Carts and horses


A friend of mine who is an online community manager recommended a great article recently. Like so many helpful observations, it seems obvious, but it wouldn’t be Tweeted, re-Tweeted, posted, blogged, etc., unless there were a slew of people out there falling into this particular hole.

Why You Need a Business Strategy, Not a Social Strategy was written by Jon Gatrell of Pragmatic Marketing. The piece is all about how easy it is to get carts in front of horses. Social media is free, and accounts can be set up, literally, in seconds. It’s no wonder businesses and organizations are stumbling over their wagons and horses.

In one of my first blog posts, I wrote: If your business, ministry or charity is plugging along on word of mouth and existing customers/supporters, it’s obvious you are doing something right! Congrats.

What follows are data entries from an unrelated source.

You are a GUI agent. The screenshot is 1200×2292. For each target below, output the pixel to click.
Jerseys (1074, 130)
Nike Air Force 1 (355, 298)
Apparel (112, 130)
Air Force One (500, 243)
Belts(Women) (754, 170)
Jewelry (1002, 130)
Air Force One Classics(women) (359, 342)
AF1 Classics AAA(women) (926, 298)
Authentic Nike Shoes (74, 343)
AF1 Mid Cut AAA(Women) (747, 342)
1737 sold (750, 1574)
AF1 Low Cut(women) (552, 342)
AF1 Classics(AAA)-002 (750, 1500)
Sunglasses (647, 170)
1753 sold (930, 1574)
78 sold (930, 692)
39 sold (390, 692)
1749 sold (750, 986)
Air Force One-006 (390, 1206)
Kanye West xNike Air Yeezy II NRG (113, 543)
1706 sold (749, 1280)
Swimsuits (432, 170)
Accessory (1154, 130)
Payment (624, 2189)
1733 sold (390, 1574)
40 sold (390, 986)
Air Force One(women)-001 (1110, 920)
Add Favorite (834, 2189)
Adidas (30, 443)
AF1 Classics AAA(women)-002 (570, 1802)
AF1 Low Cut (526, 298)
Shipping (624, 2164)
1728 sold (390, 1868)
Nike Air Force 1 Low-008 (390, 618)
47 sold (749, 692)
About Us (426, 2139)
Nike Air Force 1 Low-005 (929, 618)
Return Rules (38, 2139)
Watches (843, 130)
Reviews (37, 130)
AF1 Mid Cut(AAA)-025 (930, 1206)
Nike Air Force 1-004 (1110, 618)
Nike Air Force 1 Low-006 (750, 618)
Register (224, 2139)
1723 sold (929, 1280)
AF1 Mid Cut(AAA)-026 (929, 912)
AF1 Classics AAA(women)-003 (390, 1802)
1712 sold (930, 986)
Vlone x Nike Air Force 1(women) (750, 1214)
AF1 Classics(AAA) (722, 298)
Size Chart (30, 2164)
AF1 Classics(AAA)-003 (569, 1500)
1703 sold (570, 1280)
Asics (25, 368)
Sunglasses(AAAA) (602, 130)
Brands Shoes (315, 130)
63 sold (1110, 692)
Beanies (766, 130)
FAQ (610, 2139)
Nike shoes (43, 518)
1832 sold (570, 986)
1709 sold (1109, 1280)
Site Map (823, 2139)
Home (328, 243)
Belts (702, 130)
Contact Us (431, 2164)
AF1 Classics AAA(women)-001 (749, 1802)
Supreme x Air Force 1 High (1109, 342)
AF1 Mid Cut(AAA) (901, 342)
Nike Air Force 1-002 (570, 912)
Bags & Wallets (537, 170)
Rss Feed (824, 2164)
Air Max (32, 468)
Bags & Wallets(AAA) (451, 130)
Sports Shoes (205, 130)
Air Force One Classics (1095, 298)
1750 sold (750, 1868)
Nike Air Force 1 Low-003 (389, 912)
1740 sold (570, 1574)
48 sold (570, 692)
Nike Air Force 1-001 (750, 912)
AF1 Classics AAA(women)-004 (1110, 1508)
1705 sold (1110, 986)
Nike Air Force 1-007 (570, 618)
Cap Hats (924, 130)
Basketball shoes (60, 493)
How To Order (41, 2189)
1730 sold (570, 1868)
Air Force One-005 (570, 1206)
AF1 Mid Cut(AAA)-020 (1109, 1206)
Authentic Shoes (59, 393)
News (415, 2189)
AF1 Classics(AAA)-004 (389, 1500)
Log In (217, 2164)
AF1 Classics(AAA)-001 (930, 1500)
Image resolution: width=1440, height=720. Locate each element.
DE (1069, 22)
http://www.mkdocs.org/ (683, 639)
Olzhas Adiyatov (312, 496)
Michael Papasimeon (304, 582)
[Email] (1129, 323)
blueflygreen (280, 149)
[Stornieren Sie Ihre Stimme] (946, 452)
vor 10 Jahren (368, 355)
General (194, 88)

Growth is not always synonymous with success, especially if it comes at the high price of time away from family, health problems, etc. For the small percentage of business owners who are “doing very well, thank you,” the only “must” in online marketing would be a simple landing page on the internet with background, directions and contact info.

For the vast number of us in the “other” category, branching out in several marketing directions: print, direct mail, website, blog, social media, etc., is needed, but map out your business/organizational goals first.

Gatrell points out the folly of attempting to use every social media platform available. Not only can it become a huge time suck, depending on what you are selling/promoting, it could work against you. The wrong “fit” tells the world that you don’t really understand the different audiences of each platform, and it is also an indication that you might not know your own audience very well either.

“There’s a reason no one posts about holiday crafts on LinkedIn and why there aren’t many whitepapers showing up on Pinterest,” Gatrell writes.

Don’t let the tail wag the dog. Check out the post and use the suggested diagram to start mapping your business/organizational strategy; the marketing strategy will follow.